*Directions for this task*
Please write out all of the entries without altering anything.
[Information given — start]
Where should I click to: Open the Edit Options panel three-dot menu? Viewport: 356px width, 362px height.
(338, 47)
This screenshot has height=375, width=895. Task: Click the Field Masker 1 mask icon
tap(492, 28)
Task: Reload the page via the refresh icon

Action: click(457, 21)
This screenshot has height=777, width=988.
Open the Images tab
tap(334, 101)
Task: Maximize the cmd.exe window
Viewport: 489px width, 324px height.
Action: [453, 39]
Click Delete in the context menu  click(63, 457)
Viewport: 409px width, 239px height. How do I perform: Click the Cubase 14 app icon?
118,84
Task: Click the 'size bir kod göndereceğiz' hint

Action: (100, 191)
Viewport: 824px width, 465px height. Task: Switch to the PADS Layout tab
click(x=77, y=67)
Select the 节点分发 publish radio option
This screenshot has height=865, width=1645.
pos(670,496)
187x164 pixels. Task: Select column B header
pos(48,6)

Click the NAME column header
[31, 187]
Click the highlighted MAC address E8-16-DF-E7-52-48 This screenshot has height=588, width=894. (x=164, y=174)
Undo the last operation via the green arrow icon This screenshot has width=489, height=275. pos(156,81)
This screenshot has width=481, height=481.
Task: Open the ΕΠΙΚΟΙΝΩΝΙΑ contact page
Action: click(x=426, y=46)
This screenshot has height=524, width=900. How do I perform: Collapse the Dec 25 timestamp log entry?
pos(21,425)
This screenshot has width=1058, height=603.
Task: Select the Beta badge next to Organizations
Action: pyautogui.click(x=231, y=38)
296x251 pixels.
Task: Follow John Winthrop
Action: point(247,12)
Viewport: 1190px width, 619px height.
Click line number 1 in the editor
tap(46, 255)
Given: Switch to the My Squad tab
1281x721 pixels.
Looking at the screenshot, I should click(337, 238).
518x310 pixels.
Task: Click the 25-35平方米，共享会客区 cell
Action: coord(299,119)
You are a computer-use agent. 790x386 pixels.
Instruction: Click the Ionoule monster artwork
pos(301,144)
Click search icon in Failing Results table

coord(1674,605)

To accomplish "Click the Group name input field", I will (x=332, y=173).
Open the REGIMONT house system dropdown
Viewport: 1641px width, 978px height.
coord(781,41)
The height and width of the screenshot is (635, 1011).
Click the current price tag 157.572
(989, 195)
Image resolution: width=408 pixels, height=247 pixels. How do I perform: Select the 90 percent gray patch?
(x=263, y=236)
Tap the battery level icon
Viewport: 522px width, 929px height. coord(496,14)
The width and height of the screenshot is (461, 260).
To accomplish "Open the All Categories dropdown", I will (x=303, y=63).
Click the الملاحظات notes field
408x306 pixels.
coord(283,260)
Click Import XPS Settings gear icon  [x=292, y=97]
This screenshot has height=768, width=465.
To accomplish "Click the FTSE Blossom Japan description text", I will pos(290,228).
[Information given — finish]
*Reply*
Where should I click to: Open the Edit Options panel three-dot menu? Viewport: 356px width, 362px height.
(338, 47)
This screenshot has height=375, width=895. Task: Click the Field Masker 1 mask icon
tap(492, 28)
Task: Reload the page via the refresh icon

Action: click(457, 21)
This screenshot has height=777, width=988.
Open the Images tab
tap(334, 101)
Task: Maximize the cmd.exe window
Viewport: 489px width, 324px height.
Action: [453, 39]
Click Delete in the context menu  click(63, 457)
Viewport: 409px width, 239px height. How do I perform: Click the Cubase 14 app icon?
118,84
Task: Click the 'size bir kod göndereceğiz' hint

Action: (100, 191)
Viewport: 824px width, 465px height. Task: Switch to the PADS Layout tab
click(x=77, y=67)
Select the 节点分发 publish radio option
This screenshot has height=865, width=1645.
pos(670,496)
187x164 pixels. Task: Select column B header
pos(48,6)

Click the NAME column header
[31, 187]
Click the highlighted MAC address E8-16-DF-E7-52-48 This screenshot has height=588, width=894. (x=164, y=174)
Undo the last operation via the green arrow icon This screenshot has width=489, height=275. pos(156,81)
This screenshot has width=481, height=481.
Task: Open the ΕΠΙΚΟΙΝΩΝΙΑ contact page
Action: click(x=426, y=46)
This screenshot has height=524, width=900. How do I perform: Collapse the Dec 25 timestamp log entry?
pos(21,425)
This screenshot has width=1058, height=603.
Task: Select the Beta badge next to Organizations
Action: pyautogui.click(x=231, y=38)
296x251 pixels.
Task: Follow John Winthrop
Action: point(247,12)
Viewport: 1190px width, 619px height.
Click line number 1 in the editor
tap(46, 255)
Given: Switch to the My Squad tab
1281x721 pixels.
Looking at the screenshot, I should click(337, 238).
518x310 pixels.
Task: Click the 25-35平方米，共享会客区 cell
Action: coord(299,119)
You are a computer-use agent. 790x386 pixels.
Instruction: Click the Ionoule monster artwork
pos(301,144)
Click search icon in Failing Results table

coord(1674,605)

To accomplish "Click the Group name input field", I will (x=332, y=173).
Open the REGIMONT house system dropdown
Viewport: 1641px width, 978px height.
coord(781,41)
The height and width of the screenshot is (635, 1011).
Click the current price tag 157.572
(989, 195)
Image resolution: width=408 pixels, height=247 pixels. How do I perform: Select the 90 percent gray patch?
(x=263, y=236)
Tap the battery level icon
Viewport: 522px width, 929px height. coord(496,14)
The width and height of the screenshot is (461, 260).
To accomplish "Open the All Categories dropdown", I will (x=303, y=63).
Click the الملاحظات notes field
408x306 pixels.
coord(283,260)
Click Import XPS Settings gear icon  [x=292, y=97]
This screenshot has height=768, width=465.
To accomplish "Click the FTSE Blossom Japan description text", I will pos(290,228).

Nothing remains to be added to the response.